Prevalence of BRCA1 mutations among 403 women with triple-negative breast cancer: implications for genetic screening selection criteria: a Hellenic Cooperative Oncology Group Study.



Prevalence of BRCA1 mutations among 403 women with triple-negative breast cancer: implications for genetic screening selection criteria: a Hellenic Cooperative Oncology Group Study.:

Study
Breast Cancer Res Treat. 2012 Mar 21;

Abstract

In spite the close association of the triple-negative breast cancer immunophenotype with hereditary breast cancers and the BRCA1 pathway, there is a lack of population studies that determine the frequency of BRCA1 mutations among triple-negative breast cancer patients. To address this, we have screened a large sample of 403 women diagnosed with triple-negative invasive breast cancer, independently of their age or family history, for germline BRCA1 mutations.
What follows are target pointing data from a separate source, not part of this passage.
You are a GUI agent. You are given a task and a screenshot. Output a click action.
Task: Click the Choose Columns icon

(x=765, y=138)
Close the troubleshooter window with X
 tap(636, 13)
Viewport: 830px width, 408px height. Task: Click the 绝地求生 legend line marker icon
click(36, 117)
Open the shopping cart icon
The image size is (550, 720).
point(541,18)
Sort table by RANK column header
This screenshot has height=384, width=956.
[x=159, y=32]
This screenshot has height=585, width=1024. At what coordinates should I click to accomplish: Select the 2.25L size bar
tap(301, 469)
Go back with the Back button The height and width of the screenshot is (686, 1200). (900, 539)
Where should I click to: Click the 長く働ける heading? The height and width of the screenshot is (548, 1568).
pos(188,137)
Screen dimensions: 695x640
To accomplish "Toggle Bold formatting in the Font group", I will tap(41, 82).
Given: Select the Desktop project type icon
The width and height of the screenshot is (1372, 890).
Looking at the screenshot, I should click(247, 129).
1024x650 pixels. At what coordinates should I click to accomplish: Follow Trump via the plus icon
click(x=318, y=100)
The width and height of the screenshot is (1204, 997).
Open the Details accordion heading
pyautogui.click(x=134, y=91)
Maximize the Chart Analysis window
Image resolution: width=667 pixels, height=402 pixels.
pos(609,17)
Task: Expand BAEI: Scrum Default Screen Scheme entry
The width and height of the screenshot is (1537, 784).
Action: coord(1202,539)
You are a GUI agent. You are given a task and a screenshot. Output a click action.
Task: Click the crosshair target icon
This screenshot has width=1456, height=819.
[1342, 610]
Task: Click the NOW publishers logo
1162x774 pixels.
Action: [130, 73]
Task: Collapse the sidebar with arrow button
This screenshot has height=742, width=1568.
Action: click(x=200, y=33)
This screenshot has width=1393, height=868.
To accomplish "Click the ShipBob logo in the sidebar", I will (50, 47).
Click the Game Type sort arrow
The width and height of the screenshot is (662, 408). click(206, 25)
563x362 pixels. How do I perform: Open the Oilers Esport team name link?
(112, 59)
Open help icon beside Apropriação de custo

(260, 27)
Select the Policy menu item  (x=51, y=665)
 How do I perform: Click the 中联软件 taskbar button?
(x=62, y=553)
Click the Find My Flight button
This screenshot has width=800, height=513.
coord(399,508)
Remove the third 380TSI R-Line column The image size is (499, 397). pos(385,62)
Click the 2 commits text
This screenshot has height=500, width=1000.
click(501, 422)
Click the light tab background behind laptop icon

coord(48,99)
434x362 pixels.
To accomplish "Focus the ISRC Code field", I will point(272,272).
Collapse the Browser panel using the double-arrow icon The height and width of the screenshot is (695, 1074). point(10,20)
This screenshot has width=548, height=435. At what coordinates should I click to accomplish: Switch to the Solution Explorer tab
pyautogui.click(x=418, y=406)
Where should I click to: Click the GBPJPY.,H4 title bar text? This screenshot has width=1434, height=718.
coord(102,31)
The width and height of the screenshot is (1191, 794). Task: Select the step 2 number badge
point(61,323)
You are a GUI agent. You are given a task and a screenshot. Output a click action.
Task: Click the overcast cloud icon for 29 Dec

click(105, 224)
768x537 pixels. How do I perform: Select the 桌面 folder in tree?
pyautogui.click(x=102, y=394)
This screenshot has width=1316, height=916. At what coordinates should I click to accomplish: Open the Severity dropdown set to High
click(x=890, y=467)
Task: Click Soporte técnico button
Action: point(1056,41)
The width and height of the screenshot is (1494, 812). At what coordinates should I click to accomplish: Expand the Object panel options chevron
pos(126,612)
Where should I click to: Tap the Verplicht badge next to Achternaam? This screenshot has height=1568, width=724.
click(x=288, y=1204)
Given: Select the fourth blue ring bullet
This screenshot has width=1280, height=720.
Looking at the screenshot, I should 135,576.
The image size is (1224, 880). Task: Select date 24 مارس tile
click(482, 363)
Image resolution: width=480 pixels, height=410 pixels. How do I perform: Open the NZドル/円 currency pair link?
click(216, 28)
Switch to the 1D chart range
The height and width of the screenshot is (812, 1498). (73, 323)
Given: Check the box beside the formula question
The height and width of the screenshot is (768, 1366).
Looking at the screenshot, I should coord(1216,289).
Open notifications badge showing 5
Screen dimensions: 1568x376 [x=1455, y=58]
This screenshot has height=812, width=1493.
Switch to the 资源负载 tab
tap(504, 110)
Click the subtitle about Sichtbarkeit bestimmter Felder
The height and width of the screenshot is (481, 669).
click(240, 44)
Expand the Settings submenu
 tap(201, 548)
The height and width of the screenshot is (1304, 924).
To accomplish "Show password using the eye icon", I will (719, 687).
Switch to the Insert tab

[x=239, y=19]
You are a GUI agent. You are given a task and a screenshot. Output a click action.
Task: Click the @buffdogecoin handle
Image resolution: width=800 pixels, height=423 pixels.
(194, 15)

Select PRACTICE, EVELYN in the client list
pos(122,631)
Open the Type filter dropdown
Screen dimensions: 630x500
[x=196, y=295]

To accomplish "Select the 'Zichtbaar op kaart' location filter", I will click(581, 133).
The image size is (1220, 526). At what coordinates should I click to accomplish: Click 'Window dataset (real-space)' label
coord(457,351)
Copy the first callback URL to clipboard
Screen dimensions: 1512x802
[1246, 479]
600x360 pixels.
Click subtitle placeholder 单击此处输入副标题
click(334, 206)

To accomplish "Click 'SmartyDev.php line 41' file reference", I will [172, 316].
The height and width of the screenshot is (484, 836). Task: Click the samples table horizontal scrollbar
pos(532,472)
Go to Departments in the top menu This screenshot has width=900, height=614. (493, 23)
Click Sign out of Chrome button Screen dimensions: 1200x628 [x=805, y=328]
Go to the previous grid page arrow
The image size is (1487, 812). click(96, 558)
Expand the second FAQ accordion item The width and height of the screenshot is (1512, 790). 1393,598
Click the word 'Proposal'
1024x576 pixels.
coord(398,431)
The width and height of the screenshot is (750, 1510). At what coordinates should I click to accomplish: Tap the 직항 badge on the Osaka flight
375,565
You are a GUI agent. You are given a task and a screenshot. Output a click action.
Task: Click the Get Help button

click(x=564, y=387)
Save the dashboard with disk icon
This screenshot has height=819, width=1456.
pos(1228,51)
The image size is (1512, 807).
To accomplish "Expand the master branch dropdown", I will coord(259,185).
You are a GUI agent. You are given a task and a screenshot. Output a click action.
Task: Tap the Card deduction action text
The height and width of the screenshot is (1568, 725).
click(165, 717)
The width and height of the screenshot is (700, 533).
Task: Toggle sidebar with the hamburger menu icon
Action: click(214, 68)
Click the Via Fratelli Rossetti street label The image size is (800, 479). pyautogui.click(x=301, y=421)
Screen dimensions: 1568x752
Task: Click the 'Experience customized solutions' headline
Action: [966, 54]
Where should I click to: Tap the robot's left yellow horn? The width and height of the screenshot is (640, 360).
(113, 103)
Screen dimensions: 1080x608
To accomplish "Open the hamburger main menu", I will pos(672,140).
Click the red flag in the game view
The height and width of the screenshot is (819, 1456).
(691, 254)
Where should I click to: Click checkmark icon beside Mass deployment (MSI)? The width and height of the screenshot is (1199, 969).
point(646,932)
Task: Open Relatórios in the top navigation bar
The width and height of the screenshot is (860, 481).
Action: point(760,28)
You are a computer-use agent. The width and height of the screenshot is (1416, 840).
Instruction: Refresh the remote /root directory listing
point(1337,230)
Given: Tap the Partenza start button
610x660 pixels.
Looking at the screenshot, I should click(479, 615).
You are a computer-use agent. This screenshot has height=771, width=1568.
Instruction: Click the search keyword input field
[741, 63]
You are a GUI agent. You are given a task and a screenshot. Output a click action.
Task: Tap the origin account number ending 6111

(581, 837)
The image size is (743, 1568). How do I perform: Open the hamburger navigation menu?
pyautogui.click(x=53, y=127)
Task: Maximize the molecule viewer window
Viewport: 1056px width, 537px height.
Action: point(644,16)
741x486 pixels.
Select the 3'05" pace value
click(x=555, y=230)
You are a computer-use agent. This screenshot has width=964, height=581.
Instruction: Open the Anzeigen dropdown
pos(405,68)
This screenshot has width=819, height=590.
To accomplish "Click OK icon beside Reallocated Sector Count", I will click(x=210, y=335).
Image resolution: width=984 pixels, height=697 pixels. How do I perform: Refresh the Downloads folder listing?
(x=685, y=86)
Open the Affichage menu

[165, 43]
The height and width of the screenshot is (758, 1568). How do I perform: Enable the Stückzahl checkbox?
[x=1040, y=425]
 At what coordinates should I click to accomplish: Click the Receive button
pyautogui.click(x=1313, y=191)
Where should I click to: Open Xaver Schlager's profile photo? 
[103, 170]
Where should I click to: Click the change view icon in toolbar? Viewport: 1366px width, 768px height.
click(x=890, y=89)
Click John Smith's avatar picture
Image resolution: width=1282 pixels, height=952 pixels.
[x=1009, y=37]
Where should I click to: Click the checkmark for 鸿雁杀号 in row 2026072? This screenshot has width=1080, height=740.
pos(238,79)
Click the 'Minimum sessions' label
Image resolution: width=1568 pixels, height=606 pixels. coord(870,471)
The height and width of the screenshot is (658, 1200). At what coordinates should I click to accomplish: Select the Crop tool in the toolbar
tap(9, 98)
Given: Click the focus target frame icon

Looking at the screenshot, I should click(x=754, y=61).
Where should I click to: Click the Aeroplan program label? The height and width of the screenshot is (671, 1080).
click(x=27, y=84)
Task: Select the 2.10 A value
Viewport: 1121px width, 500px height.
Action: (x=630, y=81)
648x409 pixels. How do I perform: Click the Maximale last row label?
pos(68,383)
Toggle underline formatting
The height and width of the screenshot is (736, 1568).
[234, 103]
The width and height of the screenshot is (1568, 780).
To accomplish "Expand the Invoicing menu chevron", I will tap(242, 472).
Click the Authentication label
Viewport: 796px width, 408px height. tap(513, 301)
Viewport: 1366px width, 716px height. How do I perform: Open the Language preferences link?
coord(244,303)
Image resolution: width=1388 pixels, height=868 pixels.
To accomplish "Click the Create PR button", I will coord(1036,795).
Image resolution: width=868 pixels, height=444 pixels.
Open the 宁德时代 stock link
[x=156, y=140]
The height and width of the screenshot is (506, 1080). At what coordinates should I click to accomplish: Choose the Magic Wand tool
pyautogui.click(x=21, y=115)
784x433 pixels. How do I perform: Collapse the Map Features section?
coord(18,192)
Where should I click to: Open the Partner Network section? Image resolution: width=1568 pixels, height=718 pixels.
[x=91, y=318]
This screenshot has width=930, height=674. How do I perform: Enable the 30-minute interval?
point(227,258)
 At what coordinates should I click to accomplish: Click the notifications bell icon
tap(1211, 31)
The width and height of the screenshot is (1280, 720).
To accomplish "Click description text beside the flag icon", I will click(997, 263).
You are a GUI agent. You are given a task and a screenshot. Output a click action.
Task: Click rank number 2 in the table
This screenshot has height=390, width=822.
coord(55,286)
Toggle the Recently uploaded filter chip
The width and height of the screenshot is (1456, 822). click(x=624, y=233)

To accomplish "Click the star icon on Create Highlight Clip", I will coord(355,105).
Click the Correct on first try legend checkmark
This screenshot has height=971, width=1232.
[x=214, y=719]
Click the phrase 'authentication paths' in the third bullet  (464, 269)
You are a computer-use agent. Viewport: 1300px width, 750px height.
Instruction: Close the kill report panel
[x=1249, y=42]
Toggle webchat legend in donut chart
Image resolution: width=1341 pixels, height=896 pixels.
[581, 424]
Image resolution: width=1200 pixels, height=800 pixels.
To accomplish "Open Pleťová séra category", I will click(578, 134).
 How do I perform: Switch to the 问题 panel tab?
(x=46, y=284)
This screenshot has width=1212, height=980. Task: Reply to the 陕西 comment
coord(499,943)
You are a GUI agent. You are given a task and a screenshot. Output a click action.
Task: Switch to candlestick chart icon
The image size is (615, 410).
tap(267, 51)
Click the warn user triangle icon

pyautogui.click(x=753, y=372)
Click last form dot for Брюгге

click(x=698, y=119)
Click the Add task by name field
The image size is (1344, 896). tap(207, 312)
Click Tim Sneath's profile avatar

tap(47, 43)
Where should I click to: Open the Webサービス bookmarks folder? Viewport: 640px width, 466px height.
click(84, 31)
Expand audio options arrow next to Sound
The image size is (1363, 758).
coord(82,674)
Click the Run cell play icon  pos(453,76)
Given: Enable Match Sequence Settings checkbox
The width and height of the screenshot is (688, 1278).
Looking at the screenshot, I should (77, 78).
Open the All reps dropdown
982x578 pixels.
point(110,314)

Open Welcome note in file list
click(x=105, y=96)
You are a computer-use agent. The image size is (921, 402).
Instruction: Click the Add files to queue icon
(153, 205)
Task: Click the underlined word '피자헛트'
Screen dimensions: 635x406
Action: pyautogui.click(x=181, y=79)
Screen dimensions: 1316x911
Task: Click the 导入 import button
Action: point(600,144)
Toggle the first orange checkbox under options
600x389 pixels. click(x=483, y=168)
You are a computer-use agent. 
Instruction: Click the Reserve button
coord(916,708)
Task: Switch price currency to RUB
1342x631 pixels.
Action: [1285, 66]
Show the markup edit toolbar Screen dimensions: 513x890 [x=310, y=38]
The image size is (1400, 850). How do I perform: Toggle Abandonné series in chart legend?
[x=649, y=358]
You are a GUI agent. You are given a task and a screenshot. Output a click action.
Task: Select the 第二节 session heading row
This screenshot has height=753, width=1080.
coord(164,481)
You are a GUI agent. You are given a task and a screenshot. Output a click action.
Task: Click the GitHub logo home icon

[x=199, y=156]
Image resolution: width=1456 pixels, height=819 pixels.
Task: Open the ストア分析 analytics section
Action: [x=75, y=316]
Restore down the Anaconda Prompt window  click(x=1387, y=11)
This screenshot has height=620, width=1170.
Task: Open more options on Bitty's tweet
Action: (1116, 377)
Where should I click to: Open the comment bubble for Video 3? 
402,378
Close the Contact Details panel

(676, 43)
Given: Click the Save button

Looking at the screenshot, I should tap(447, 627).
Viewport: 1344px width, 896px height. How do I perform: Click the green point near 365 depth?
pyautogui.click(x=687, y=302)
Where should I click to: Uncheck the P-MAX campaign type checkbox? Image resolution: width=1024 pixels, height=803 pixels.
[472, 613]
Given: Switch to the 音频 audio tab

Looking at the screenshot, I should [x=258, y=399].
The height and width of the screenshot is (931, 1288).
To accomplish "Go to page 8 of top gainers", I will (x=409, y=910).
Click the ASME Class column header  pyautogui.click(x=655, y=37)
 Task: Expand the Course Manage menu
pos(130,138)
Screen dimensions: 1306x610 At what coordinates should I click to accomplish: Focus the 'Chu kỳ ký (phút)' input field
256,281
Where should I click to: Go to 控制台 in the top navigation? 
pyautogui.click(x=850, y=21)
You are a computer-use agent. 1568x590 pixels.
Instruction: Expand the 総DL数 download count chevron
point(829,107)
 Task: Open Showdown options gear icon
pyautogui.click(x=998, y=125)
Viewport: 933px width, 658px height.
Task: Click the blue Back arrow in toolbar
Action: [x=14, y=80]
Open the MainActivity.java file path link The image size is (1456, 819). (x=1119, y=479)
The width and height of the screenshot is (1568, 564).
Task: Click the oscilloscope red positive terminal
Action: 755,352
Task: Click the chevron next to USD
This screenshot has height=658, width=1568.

Median age at diagnosis was 50 years (range 20-83). The overall prevalence of triple-negative cases among the initial patient group with invasive breast cancer was 8 %. BRCA1 was screened by direct DNA sequencing in all patients, including all exons where a mutation was previously found in the Greek population (exons 5, 11, 12, 16, 20, 21, 22, 23, 24-77 % of the BRCA1 coding region), including diagnostic PCRs to detect the three Greek founder large genomic rearrangements. Sixty-five deleterious BRCA1 mutations were identified among the 403 triple-negative breast cancer patients (16 %).

Median age of onset for mutation carriers was 39 years. (?? Blogger's Note: screening guidelines...)  Among a total of 106 women with early-onset triple-negative breast cancer (<40 years), 38 (36 %) had a BRCA1 mutation, while 27 % of women with triple-negative breast cancer diagnosed before 50 years (56/208) had a BRCA1 mutation. A mutation was found in 48 % (50/105) of the triple-negative breast cancer patients with family history of breast or ovarian cancer.

It is noteworthy, however, that of the 65 carriers, 15 (23 %) had no reported family history of related cancers. All but one of the carriers had grade III tumors (98 %). These results indicate that women with early-onset triple-negative breast cancer, and ideally all triple-negative breast cancer patients, are candidates for BRCA1 genetic testing even in the absence of a family history of breast or ovarian cancer.